The enzyme N-acetylneuraminate lyase (EC 4.1.3.3) is involved in the metabolism of sialic acids. Specifically, the enzyme catalyzes the retro-aldol cleavage of N-acetylneuraminic acid to form N-acetyl-D-mannosamine and pyruvate. Sialic acids comprise a large family of nine-carbon amino sugars, all of which are derived from the parent compound N-acetylneuraminic acid. In recent years, N-acetylneuraminate lyase has received considerable attention from both mechanistic and structural viewpoints and has been recognized as a potential antimicrobial drug target.
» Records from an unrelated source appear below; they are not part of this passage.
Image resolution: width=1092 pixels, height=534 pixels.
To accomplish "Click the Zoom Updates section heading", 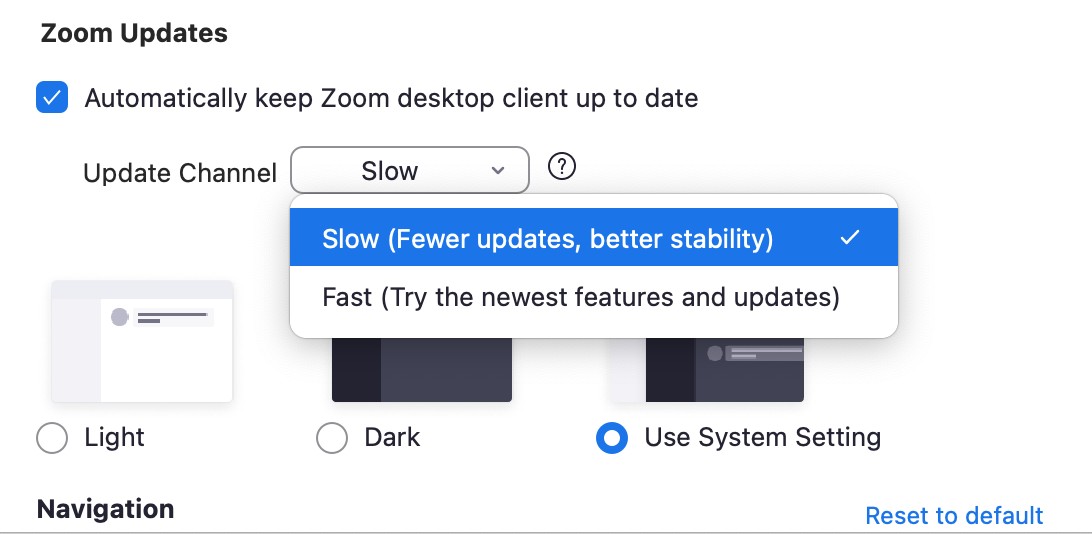I will [x=134, y=33].
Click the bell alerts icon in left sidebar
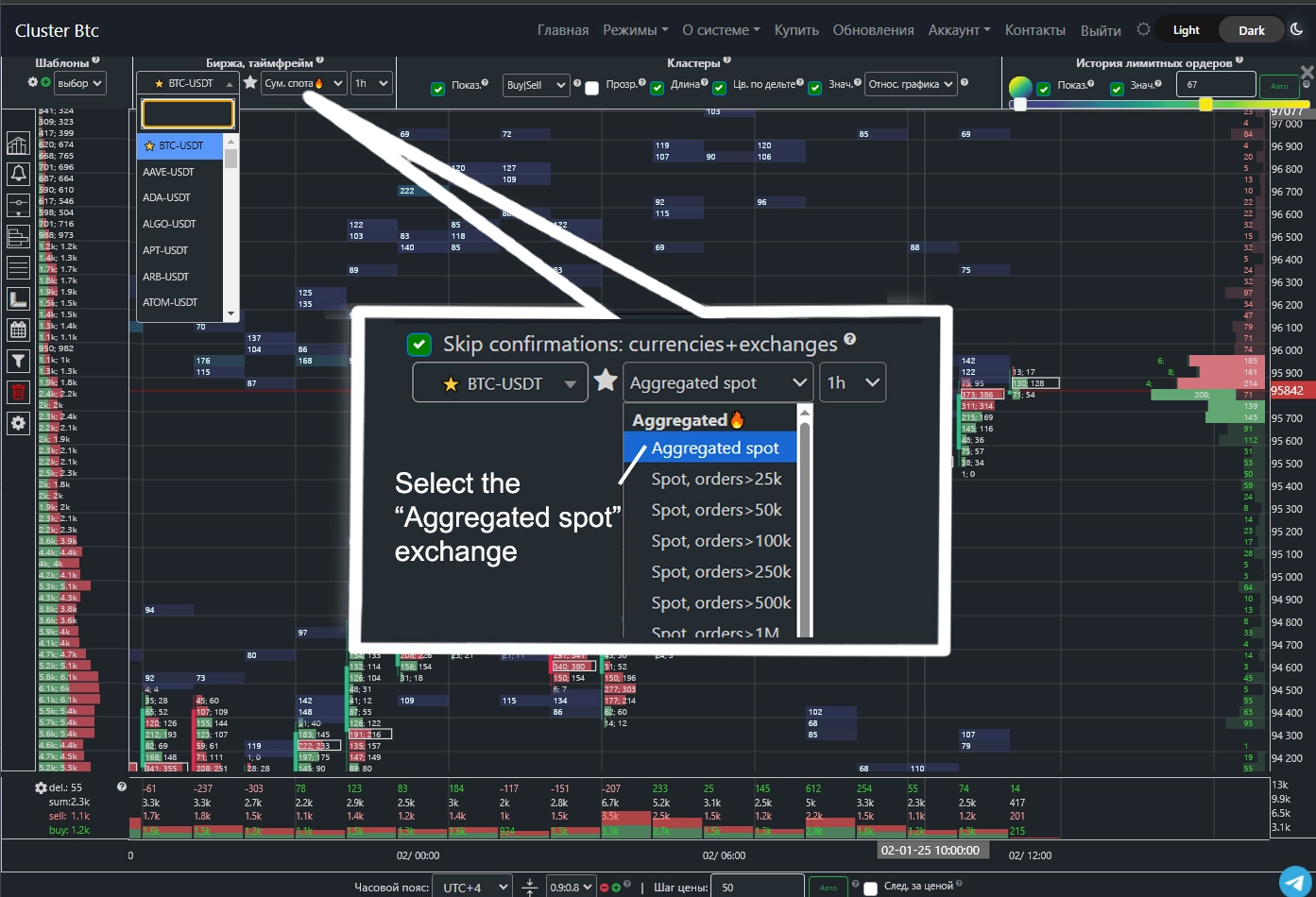The height and width of the screenshot is (897, 1316). click(x=18, y=174)
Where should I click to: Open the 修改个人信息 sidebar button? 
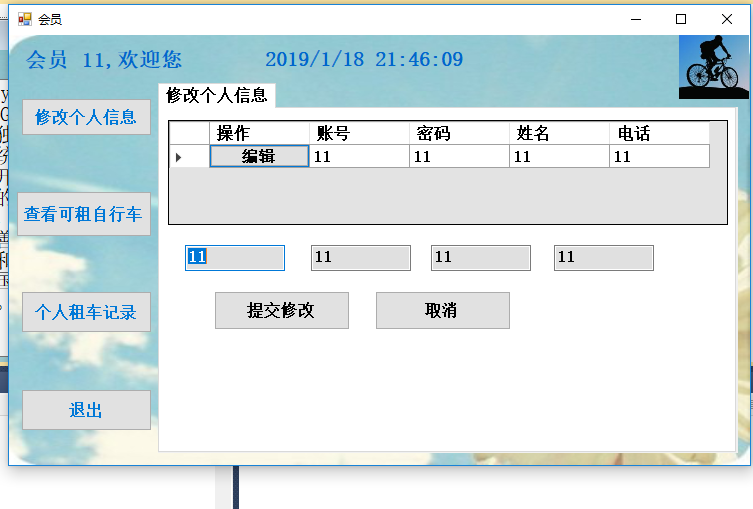tap(86, 117)
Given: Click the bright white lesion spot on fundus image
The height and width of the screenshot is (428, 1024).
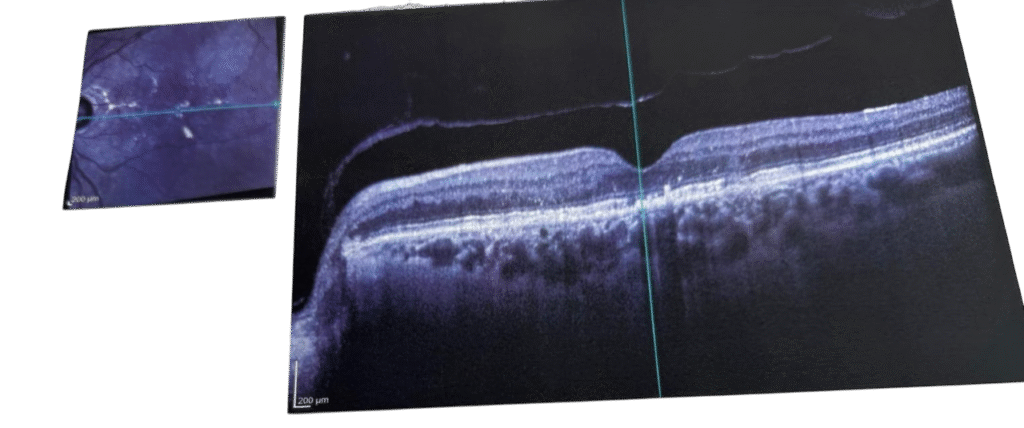Looking at the screenshot, I should click(187, 131).

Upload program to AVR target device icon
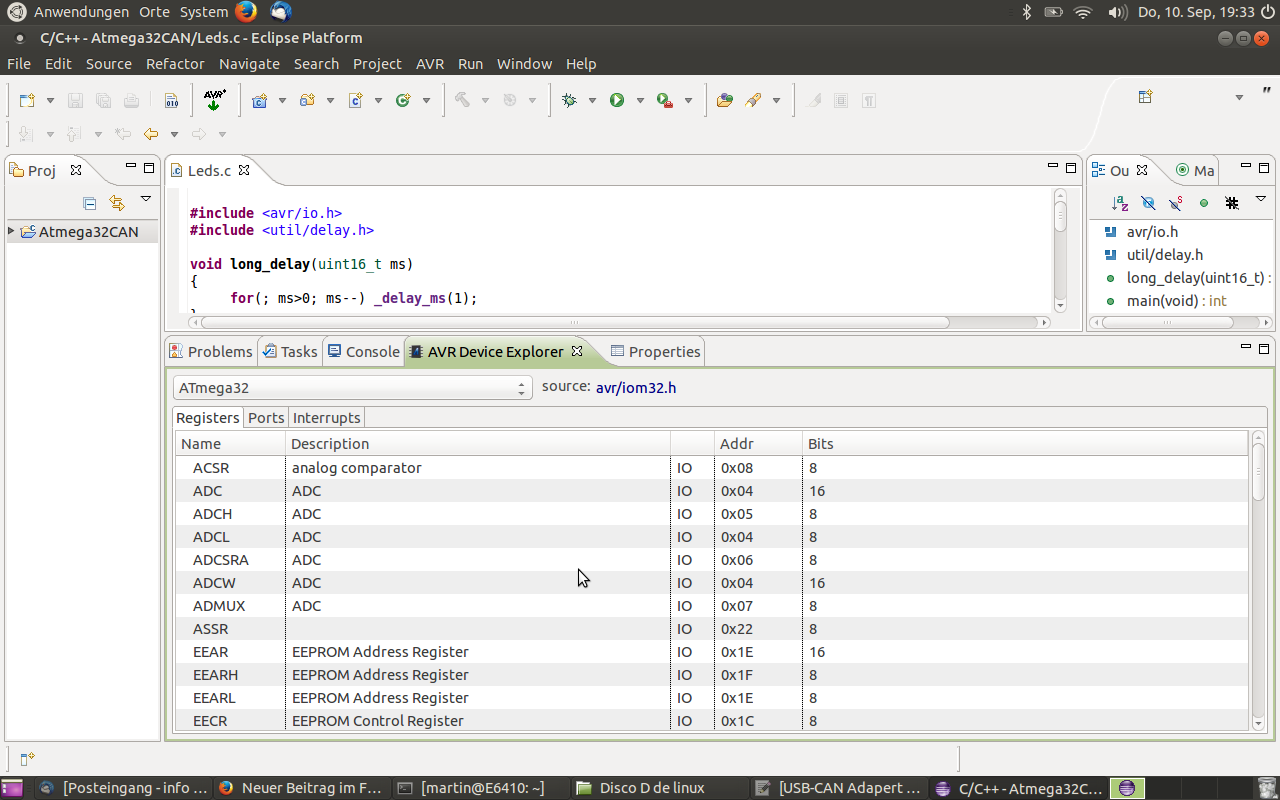click(x=213, y=100)
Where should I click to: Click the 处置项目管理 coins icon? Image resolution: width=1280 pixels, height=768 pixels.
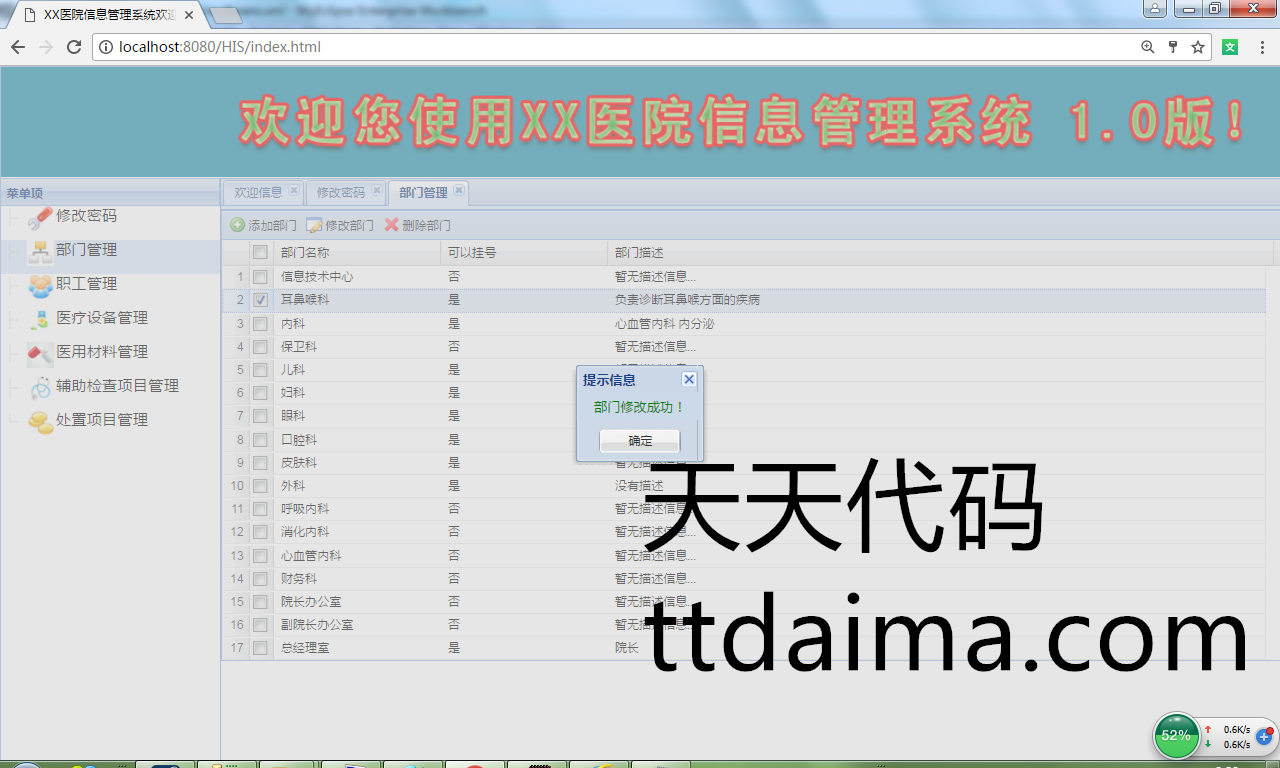pos(41,422)
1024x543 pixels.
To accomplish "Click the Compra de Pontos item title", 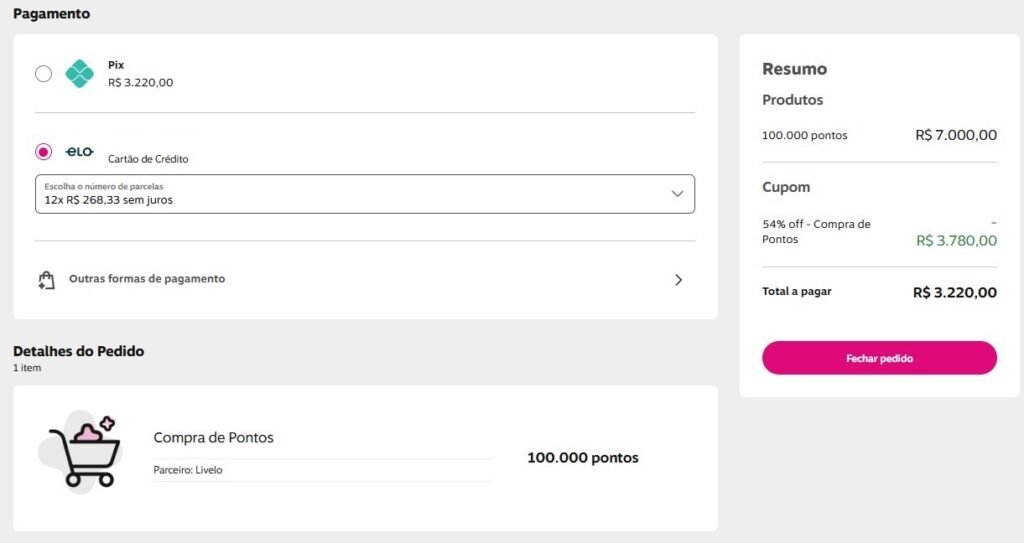I will tap(214, 438).
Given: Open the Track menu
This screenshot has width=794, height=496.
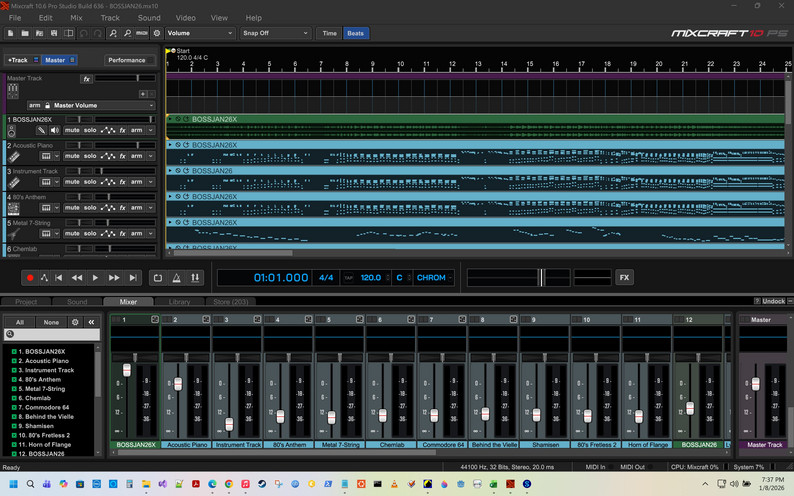Looking at the screenshot, I should (x=110, y=18).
The N-acetylneuraminate lyase gene was cloned from methicillin-resistant Staphylococcus aureus genomic DNA, and recombinant protein was expressed and purified from Escherichia coli BL21 (DE3). The enzyme crystallized in a number of crystal forms, predominantly from PEG precipitants, with the best crystal diffracting to beyond 1.70 Å resolution in space group P2₁. Molecular replacement indicates the presence of eight monomers per asymmetric unit. Understanding the structural biology of N-acetylneuraminate lyase in pathogenic bacteria, such as methicillin-resistant S. aureus, will provide insights for the development of future antimicrobials.